There are also calls for demonstrations in Marseille, Bordeaux, Lille, Nantes and Metz.
Adding to tensions, the contents of a private Facebook group reserved for police members were published by the online media SteetPress on Thursday.
In the group, police officers repeatedly use racist and sexist terms and mock victims of police brutality.
“If the facts are proven to be true, these comments are unacceptable and seriously damage the honour of the police,” said Interior Minister Christophe Castaner.
Paris prosecutors quickly opened a preliminary investigation after a call from the minister. He had pledged on Wednesday that “every mistake, every excess, every word including racist expressions” by police would be “the subject of an investigation, a decision, a punishment”.
In another embarrassment, reports said a black police officer filed a complaint against six white colleagues in December 2019, after discovering an abundance of racist messages on a private Whatsapp group, often concerning him.
The officers involved will face a disciplinary hearing, national police chief Frederic Veaux told AFP on Thursday. “The French police isn't racist,” he said.

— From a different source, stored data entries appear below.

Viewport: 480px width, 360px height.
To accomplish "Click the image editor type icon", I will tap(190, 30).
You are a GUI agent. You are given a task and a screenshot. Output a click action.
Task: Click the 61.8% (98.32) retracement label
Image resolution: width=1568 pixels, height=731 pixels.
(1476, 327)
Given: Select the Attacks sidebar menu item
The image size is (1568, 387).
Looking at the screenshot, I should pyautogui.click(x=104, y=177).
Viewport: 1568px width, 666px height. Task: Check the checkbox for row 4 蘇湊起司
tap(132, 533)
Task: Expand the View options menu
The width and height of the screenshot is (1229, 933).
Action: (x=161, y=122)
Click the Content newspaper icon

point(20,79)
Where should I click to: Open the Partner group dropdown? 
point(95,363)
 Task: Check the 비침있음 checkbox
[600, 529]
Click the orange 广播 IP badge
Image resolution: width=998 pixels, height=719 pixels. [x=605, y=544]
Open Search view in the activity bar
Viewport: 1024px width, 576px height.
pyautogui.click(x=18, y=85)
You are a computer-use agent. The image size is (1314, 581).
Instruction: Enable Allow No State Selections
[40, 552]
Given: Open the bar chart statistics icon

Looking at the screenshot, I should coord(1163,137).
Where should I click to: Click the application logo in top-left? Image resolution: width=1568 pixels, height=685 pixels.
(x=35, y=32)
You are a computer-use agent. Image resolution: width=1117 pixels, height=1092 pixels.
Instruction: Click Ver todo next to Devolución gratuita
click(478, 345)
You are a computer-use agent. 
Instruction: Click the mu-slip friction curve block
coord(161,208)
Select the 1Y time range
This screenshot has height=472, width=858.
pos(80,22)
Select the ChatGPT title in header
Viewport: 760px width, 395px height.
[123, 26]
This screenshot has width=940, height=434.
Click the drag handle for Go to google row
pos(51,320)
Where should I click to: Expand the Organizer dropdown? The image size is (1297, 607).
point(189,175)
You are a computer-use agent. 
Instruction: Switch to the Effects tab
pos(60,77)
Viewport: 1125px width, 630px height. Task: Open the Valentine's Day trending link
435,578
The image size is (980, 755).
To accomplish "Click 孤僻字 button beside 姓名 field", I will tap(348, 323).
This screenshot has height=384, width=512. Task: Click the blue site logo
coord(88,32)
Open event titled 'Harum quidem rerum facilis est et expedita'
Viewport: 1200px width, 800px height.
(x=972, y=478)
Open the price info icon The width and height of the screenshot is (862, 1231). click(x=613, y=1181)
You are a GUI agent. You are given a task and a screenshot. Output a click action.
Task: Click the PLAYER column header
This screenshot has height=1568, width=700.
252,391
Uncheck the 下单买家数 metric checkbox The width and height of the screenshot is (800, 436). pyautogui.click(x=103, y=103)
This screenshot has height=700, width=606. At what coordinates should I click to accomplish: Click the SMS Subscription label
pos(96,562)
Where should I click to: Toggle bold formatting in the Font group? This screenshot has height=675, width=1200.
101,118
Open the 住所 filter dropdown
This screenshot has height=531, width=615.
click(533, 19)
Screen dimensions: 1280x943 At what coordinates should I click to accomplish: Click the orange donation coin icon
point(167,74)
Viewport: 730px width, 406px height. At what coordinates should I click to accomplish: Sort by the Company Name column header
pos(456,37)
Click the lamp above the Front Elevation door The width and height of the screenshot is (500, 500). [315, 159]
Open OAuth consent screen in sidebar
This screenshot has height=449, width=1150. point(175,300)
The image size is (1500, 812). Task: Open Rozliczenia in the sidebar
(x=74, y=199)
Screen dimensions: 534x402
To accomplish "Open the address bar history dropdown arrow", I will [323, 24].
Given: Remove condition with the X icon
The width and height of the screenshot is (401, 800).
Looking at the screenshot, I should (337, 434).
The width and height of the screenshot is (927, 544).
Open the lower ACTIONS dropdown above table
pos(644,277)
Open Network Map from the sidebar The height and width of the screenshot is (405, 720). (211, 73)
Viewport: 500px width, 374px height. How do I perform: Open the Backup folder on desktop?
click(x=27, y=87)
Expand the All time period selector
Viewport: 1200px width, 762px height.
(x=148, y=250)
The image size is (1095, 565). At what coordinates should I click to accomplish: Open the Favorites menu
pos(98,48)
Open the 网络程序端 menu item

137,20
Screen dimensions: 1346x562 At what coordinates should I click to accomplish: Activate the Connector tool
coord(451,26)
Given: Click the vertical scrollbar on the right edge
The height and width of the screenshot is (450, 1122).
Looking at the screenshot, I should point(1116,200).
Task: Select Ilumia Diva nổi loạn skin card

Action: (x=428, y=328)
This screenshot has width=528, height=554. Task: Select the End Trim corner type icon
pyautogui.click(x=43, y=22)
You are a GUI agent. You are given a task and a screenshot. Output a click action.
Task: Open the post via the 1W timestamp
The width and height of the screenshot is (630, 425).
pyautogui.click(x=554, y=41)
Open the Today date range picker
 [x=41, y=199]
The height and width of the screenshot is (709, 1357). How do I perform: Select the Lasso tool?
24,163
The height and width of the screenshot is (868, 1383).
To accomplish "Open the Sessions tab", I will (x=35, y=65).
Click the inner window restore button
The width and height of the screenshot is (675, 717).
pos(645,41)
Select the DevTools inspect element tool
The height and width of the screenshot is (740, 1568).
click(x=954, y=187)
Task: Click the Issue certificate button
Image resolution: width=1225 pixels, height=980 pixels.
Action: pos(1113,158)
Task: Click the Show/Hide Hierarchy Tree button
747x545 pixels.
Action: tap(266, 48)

“It suffers from behaviour which in no way corresponds to the republican values it defends.” Government officials say incidents of racism are the deplorable actions of individuals, whereas critics say there is a systemic problem.
Black actor Omar Sy — best known for this role in the 2011 comedy “The Untouchables” — weighed in on the debate on Thursday, calling on the French to “wake up” and drawing parallels between the deaths of George Floyd and Adama Traore.
“Like Adama Traore, I ran when I crossed the path of the police. I didn't have an open microphone to say how real the fear of dying in the hands of the police is,” Sy said.
Traore ran from the police during a dispute over an identity check, before being apprehended.
He died after he was pinned to the ground with the combined body weight of three arresting officers, according to the testimony of one of them.
Last Friday, French medical experts said Traore did not die of “positional suffocation”, ruling out the officers pinning him to the ground as the cause of his death.
But on Tuesday, a new probe commissioned by the Traore family said his death was indeed caused by the arrest technique used.